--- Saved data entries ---
..............................

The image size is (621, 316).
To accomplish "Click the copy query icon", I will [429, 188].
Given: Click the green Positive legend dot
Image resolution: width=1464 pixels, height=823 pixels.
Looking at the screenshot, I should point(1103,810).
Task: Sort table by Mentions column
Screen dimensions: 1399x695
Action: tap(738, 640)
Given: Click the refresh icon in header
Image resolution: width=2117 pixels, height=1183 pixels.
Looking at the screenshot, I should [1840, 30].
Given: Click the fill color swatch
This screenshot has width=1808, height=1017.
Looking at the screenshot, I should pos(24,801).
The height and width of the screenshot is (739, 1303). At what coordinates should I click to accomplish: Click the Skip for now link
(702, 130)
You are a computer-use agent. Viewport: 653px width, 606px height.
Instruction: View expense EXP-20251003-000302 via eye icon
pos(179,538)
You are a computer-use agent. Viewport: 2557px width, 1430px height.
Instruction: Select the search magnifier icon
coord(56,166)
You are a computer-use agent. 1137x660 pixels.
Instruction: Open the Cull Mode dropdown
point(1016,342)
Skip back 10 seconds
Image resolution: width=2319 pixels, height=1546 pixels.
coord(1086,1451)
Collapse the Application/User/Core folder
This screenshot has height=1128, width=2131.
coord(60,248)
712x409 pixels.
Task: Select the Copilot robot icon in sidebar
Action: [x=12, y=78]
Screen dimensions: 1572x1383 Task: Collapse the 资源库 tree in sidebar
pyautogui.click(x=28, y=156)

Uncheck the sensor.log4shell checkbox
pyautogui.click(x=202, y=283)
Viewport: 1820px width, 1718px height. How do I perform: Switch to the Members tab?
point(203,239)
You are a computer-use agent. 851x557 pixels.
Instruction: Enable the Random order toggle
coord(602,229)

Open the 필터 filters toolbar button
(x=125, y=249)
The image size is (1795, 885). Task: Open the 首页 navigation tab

..............................

--- Assigned task ---
When a line in the records holds the string "agent", copy that line.

--- Solution to this problem ---
You are a computer-use agent. Viewport: 653px width, 606px height.
You are a computer-use agent. Viewport: 2557px width, 1430px height.
You are a computer-use agent. 1137x660 pixels.
You are a computer-use agent. 851x557 pixels.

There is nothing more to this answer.